Segundo Augusto, entre os itens mais impactados, estão os de alto teor de açúcar e gordura sem nenhum diferencial saudável, refrigerantes tradicionais em linha regular, alguns snacks industrializados e sobremesas muito calóricas. Diante dessa nova realidade, é preciso que o empreendedor do ramo esteja atento para refazer as rotas, adequando o negócio às novas demandas de consumo. Entre as distribuidoras, se faz necessário buscar fornecedores que investem nos itens que têm sido mais procurados.

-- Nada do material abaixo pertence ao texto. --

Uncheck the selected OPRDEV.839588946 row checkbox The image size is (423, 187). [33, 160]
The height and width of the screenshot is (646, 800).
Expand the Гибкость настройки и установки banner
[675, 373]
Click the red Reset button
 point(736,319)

Em estados do Nordeste, os reflexos dessa mudança já podem ser medidos. Entre 2022 e 2025, a região registrou redução de 4,6% na procura por itens de mercearia — categoria que abrange produtos não perecíveis, como biscoitos e chocolates —, queda de 5,6% no consumo de itens de mercearia básica, composta por arroz, açúcar, sal, macarrão e feijão, além de retração de 4,7% nas bebidas. Entre as categorias analisadas, apenas a de perecíveis apresentou crescimento, com alta de 1,6%.

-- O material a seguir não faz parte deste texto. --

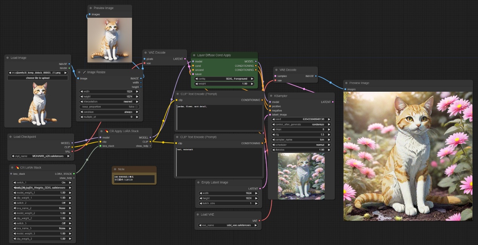This screenshot has width=478, height=245.
Task: Collapse the Note node via its title dot
Action: click(115, 169)
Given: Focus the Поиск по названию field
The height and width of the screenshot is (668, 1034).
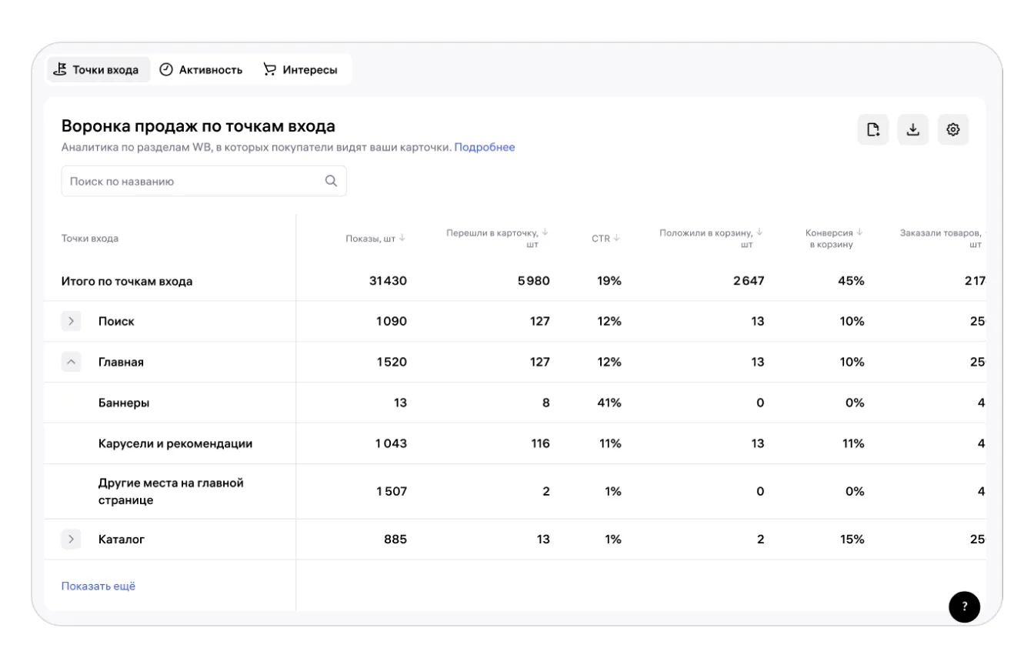Looking at the screenshot, I should [192, 182].
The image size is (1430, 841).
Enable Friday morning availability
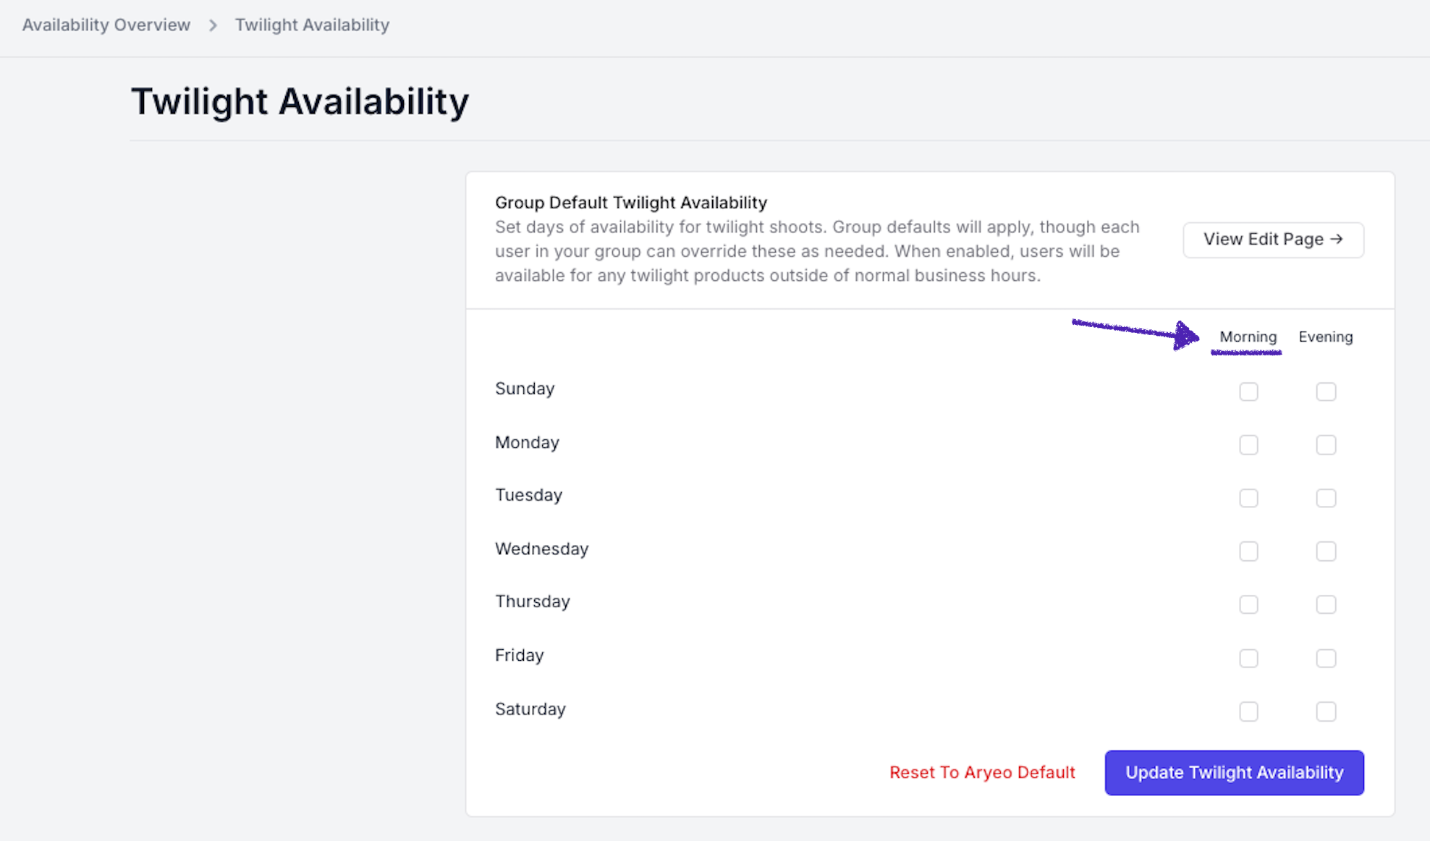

Em Alagoas, no mesmo período, a procura por produtos de mercearia caiu 13,9%; a de itens de mercearia básica, 9,7%; e o consumo de bebidas, 14,3%. Entre os perecíveis, houve redução de 12,9%.
Em Sergipe, a retração foi registrada apenas na categoria de mercearia básica (-3,2%). Já em Pernambuco, a queda ocorreu tanto na mercearia (-0,4%) quanto na mercearia básica (-4,4%).

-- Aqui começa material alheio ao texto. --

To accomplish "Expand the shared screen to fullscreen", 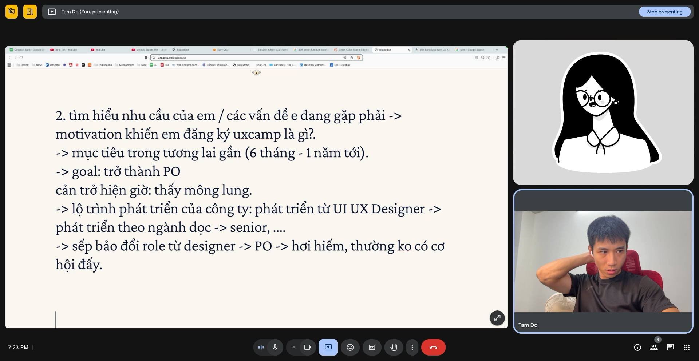I will 497,318.
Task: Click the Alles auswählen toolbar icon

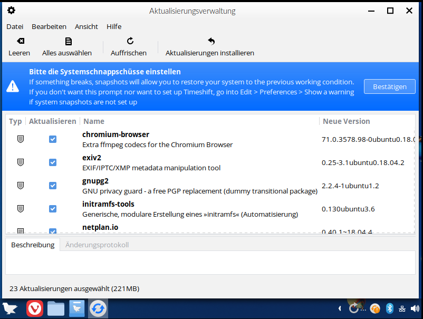Action: coord(67,42)
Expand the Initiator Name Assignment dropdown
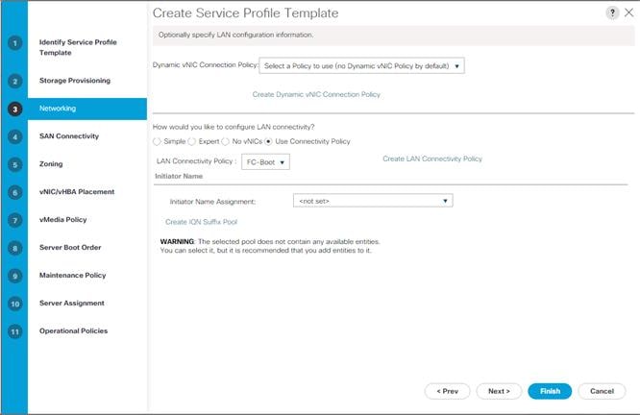This screenshot has height=415, width=640. click(x=373, y=201)
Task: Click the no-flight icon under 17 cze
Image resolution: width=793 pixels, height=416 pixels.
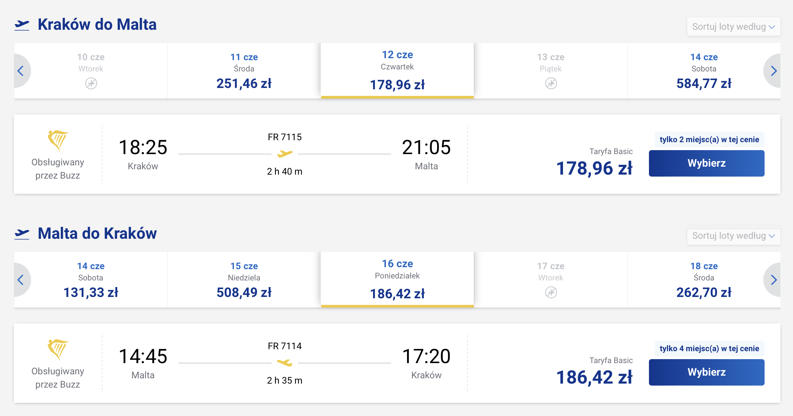Action: pos(551,292)
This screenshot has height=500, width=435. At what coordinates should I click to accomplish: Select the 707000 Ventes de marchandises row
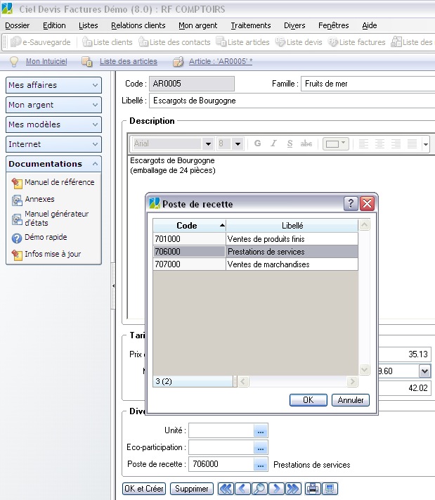click(256, 264)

“Como distribuidor, temos acompanhado essa mudança no mercado de perto. Contamos com fornecedores que têm investido forte em produtos que atendem a essa demanda, além de outros que estão renovando linhas para conquistar esse público. A partir disso, temos acompanhado esse movimento e investindo em ações e projetos voltados à saudabilidade, buscando garantir que nosso mix esteja alinhado com o que o consumidor final está procurando no ponto de venda”, fala Augusto Vital.
Praticidade
Apesar do maior cuidado com a alimentação, a praticidade continua sendo um fator importante na decisão de compra. A diferença é que o consumidor brasileiro passou a buscar soluções que conciliem conveniência e qualidade nutricional. Esse comportamento favoreceu o crescimento da busca por refeições prontas (105,5%) produzidas por rotisserias, wraps (60,4%) e pratos preparados (20,4%), enquanto produtos prontos com perfil nutricional menos atrativo perderam espaço.
Outro segmento que vem experimentando forte expansão é o de suplementos alimentares. Produtos como whey protein e creatina registraram crescimento expressivo de 440% nos últimos anos, impulsionados tanto pelo aumento da prática de atividades físicas quanto pelo interesse em dietas com maior consumo de proteínas.
Entre os fatores apontados por especialistas para explicar esse cenário está também o crescimento do uso de medicamentos para perda de peso, como Ozempic, Wegovy e Mounjaro, medicamentos que diminuem o apetite, incentivam um maior consumo de proteínas e um menor interesse por alimentos ricos em açúcar e gordura, comportamento que já começa a produzir reflexos nas vendas do varejo alimentar.
Nesse contexto, supermercados e distribuidores têm adaptado seus portfólios para atender a uma demanda cada vez maior por alimentos frescos, produtos funcionais e opções que aliem praticidade e bem-estar, acompanhando uma transformação que tende a redesenhar o mercado nos próximos anos.
“O consumidor está cada vez mais atento ao que está comprando, não só pelo sabor, mas pela composição. Isso deve exigir que o setor de distribuição seja mais ágil para girar esse tipo de produto, além de reforçar a importância de um trabalho de merchandising bem feito, mostrando essas opções de forma visível nos pontos de venda, já que muita dessa decisão de compra acontece na gôndola”, fala o representante do Grupo Andrade.